MATERIAL PROVIDED ::
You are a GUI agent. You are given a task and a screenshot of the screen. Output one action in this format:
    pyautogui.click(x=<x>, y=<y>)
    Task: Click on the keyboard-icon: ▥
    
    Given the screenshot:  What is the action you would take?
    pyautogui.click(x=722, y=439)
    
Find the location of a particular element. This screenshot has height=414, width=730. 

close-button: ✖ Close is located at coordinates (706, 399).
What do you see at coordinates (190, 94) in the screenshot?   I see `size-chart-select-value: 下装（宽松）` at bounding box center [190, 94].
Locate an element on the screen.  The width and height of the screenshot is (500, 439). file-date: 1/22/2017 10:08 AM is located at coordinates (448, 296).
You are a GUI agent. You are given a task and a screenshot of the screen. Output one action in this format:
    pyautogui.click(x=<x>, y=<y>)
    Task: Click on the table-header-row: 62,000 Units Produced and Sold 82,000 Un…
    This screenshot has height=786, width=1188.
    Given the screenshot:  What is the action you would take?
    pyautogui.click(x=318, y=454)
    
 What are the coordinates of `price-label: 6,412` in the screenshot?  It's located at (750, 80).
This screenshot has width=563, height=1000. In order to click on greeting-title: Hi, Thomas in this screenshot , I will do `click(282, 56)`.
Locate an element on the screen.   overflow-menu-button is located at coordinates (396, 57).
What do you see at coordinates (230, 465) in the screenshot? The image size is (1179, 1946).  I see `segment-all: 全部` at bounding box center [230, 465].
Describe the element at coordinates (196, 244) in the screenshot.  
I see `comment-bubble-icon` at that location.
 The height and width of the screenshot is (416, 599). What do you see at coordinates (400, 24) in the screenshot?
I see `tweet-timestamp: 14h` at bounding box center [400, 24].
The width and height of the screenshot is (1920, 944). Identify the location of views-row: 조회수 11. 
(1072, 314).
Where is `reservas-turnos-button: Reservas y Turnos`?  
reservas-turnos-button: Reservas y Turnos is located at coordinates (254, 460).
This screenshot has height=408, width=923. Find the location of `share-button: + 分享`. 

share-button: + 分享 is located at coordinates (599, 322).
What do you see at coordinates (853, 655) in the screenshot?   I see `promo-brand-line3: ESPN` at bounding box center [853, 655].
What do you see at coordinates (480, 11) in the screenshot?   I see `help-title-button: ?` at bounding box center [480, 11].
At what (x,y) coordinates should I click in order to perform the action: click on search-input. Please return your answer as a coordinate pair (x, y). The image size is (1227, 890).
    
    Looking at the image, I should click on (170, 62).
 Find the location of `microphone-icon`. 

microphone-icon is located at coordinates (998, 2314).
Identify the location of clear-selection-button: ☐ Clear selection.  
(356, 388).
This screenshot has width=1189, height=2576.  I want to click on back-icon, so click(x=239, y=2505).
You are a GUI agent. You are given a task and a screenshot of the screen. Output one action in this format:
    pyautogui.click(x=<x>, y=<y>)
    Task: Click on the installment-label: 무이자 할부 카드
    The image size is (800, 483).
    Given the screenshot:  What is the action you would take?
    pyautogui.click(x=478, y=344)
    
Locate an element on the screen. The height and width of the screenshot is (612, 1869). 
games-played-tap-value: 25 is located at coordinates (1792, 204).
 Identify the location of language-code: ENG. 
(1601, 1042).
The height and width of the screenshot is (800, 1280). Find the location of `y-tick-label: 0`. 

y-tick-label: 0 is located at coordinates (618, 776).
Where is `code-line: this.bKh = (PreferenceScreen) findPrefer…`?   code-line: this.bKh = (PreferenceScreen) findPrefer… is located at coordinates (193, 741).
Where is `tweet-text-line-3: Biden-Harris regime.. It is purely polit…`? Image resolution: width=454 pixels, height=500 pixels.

WORK INSTRUCTIONS :: Rewrite the entries above as a JSON list of strings with one string per line, covering every entry and omitting blank lines.

EXPECTED OUTPUT ::
[
  "You are a GUI agent. You are given a task and a screenshot of the screen. Output one action in this format:",
  "    pyautogui.click(x=<x>, y=<y>)",
  "    Task: Click on the keyboard-icon: ▥",
  "    Given the screenshot:  What is the action you would take?",
  "    pyautogui.click(x=722, y=439)",
  "Find the location of a particular element. This screenshot has height=414, width=730. ",
  "close-button: ✖ Close is located at coordinates (706, 399).",
  "What do you see at coordinates (190, 94) in the screenshot?   I see `size-chart-select-value: 下装（宽松）` at bounding box center [190, 94].",
  "Locate an element on the screen.  The width and height of the screenshot is (500, 439). file-date: 1/22/2017 10:08 AM is located at coordinates (448, 296).",
  "You are a GUI agent. You are given a task and a screenshot of the screen. Output one action in this format:",
  "    pyautogui.click(x=<x>, y=<y>)",
  "    Task: Click on the table-header-row: 62,000 Units Produced and Sold 82,000 Un…",
  "    This screenshot has height=786, width=1188.",
  "    Given the screenshot:  What is the action you would take?",
  "    pyautogui.click(x=318, y=454)",
  " What are the coordinates of `price-label: 6,412` in the screenshot?  It's located at (750, 80).",
  "This screenshot has width=563, height=1000. In order to click on greeting-title: Hi, Thomas in this screenshot , I will do `click(282, 56)`.",
  "Locate an element on the screen.   overflow-menu-button is located at coordinates (396, 57).",
  "What do you see at coordinates (230, 465) in the screenshot? The image size is (1179, 1946).  I see `segment-all: 全部` at bounding box center [230, 465].",
  "Describe the element at coordinates (196, 244) in the screenshot.  ",
  "I see `comment-bubble-icon` at that location.",
  " The height and width of the screenshot is (416, 599). What do you see at coordinates (400, 24) in the screenshot?",
  "I see `tweet-timestamp: 14h` at bounding box center [400, 24].",
  "The width and height of the screenshot is (1920, 944). Identify the location of views-row: 조회수 11. ",
  "(1072, 314).",
  "Where is `reservas-turnos-button: Reservas y Turnos`?  ",
  "reservas-turnos-button: Reservas y Turnos is located at coordinates (254, 460).",
  "This screenshot has height=408, width=923. Find the location of `share-button: + 分享`. ",
  "share-button: + 分享 is located at coordinates (599, 322).",
  "What do you see at coordinates (853, 655) in the screenshot?   I see `promo-brand-line3: ESPN` at bounding box center [853, 655].",
  "What do you see at coordinates (480, 11) in the screenshot?   I see `help-title-button: ?` at bounding box center [480, 11].",
  "At what (x,y) coordinates should I click in order to perform the action: click on search-input. Please return your answer as a coordinate pair (x, y). The image size is (1227, 890).",
  "    Looking at the image, I should click on (170, 62).",
  " Find the location of `microphone-icon`. ",
  "microphone-icon is located at coordinates (998, 2314).",
  "Identify the location of clear-selection-button: ☐ Clear selection.  ",
  "(356, 388).",
  "This screenshot has width=1189, height=2576.  I want to click on back-icon, so click(x=239, y=2505).",
  "You are a GUI agent. You are given a task and a screenshot of the screen. Output one action in this format:",
  "    pyautogui.click(x=<x>, y=<y>)",
  "    Task: Click on the installment-label: 무이자 할부 카드",
  "    The image size is (800, 483).",
  "    Given the screenshot:  What is the action you would take?",
  "    pyautogui.click(x=478, y=344)",
  "Locate an element on the screen. The height and width of the screenshot is (612, 1869). ",
  "games-played-tap-value: 25 is located at coordinates (1792, 204).",
  " Identify the location of language-code: ENG. ",
  "(1601, 1042).",
  "The height and width of the screenshot is (800, 1280). Find the location of `y-tick-label: 0`. ",
  "y-tick-label: 0 is located at coordinates (618, 776).",
  "Where is `code-line: this.bKh = (PreferenceScreen) findPrefer…`?   code-line: this.bKh = (PreferenceScreen) findPrefer… is located at coordinates (193, 741).",
  "Where is `tweet-text-line-3: Biden-Harris regime.. It is purely polit…`? Image resolution: width=454 pixels, height=500 pixels."
]